Actually in short - who is/are holding the cards here and how are they devided
Ok i wanna brainstorm with people of knowledge on the matter.
I am a believer of cineworld and in my opinion, in a world of pure logic and common sense i believe in the recovery of it.
The only thing holdin me back is the unknown factor in the current circumstances. I Have no or not enough knowledge how 3rd parties can abuse this scenario against cineworld.
Under the assumption that cineworld is still the viable business that it was, and all stakeholders believing the same, how likely is it. that something or someone else can still blindside us?
Say you are a main stakeholder, how much can they abuse the current situation into forcing something more favorable for them? instead of just prolonging the loans?

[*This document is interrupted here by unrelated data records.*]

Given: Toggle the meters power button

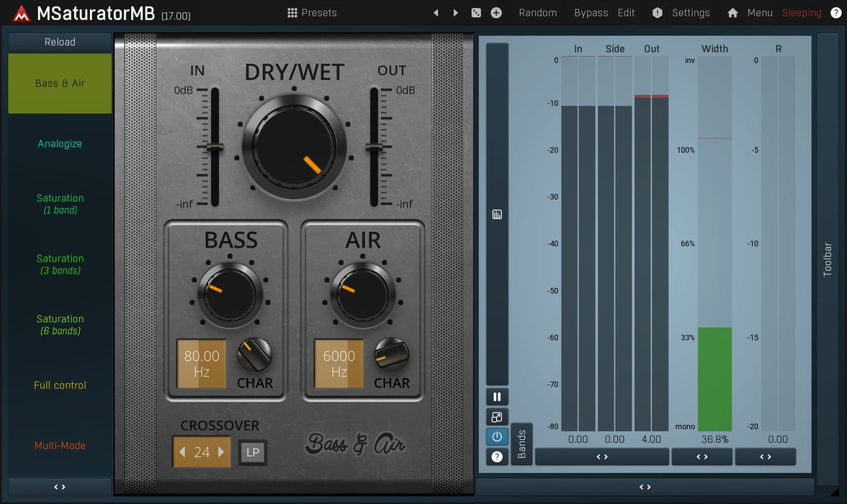Looking at the screenshot, I should tap(497, 437).
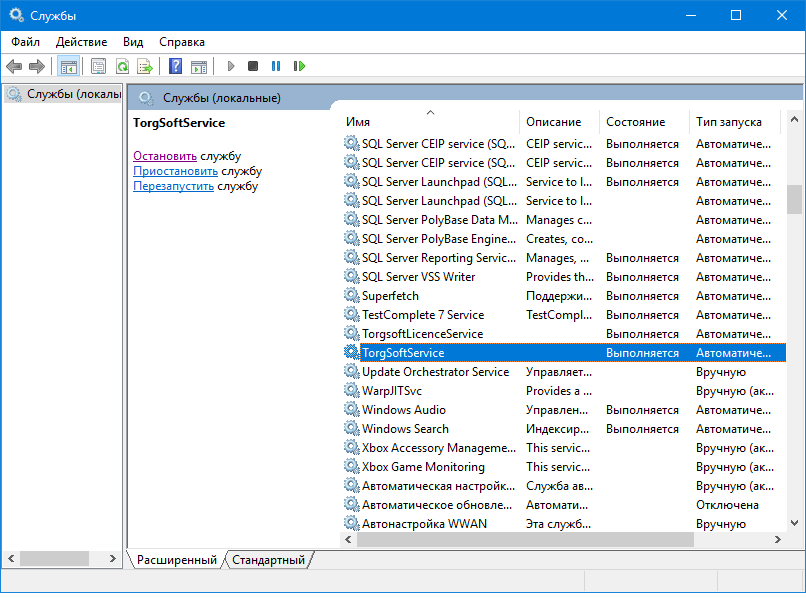Open Help with the blue question mark icon
This screenshot has width=806, height=600.
pyautogui.click(x=175, y=66)
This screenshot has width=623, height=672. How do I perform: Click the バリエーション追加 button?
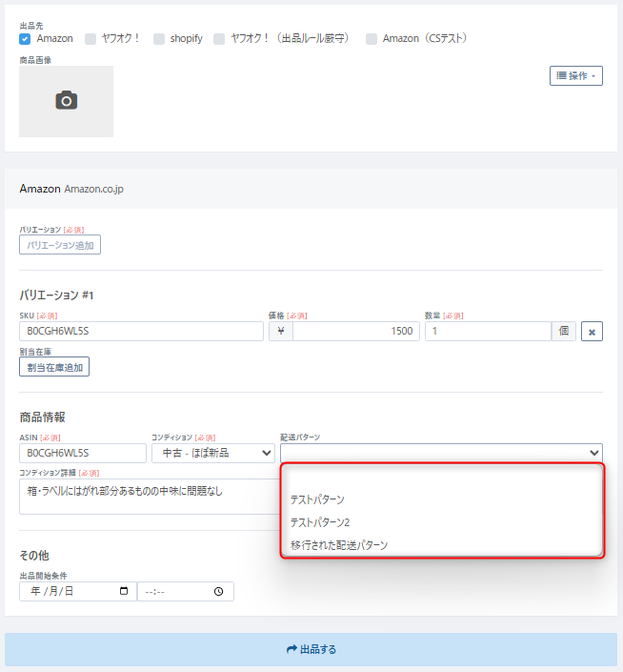pyautogui.click(x=60, y=245)
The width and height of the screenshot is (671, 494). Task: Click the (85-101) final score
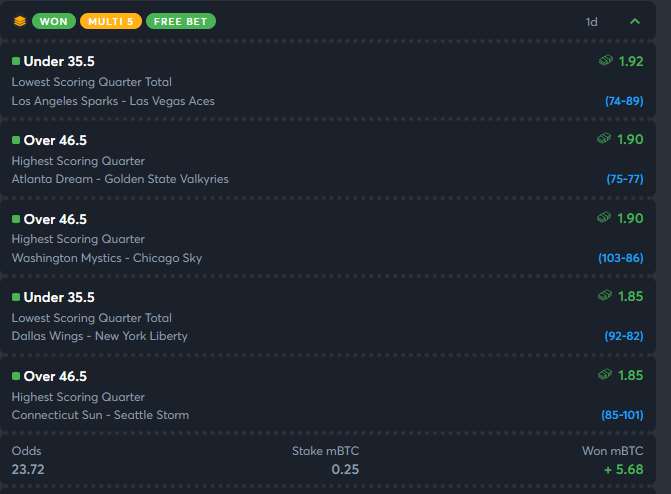622,415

in other words, in a logical world of common sense and decency, what is the risk that cineworld may still fail to factors beyond their control (NOT INCLUDING THE CINEPLEX THING)

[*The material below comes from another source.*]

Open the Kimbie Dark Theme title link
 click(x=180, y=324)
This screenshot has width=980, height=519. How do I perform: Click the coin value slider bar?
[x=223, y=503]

I really look forward to your imput!
Thanks @ everyone for the constructive comments.
after some reflection i dont think its that plausible - cuz who ever is buying - would possibly be paying a lot and that would also mean that all banks are taking a haircut (as opposed to just give CW another year of delay). And if for the amount paid they gotta cut Mooky in at a % that is intresting for him, it becomes even more expensive for the buying party
Please if anyone wants to pitch in on the scenario, feel free ! very intrested
they would ofcourse be paying back their own debt but that basicly comes down to a haircut of their own cuz the debt would disappear.
wait wait wait - lets draw this out
in order to do this - step is c11. Who "controls" the company then? What are the steps?
I Would expect as soon as an "indepent" party is joining to controle/admin the company, they will sell to the highest bidder. In short - i think they would have to risk serious additional cash to "buy" everything that is up for sale in the c11 and to then still give a share to mooky would be expense.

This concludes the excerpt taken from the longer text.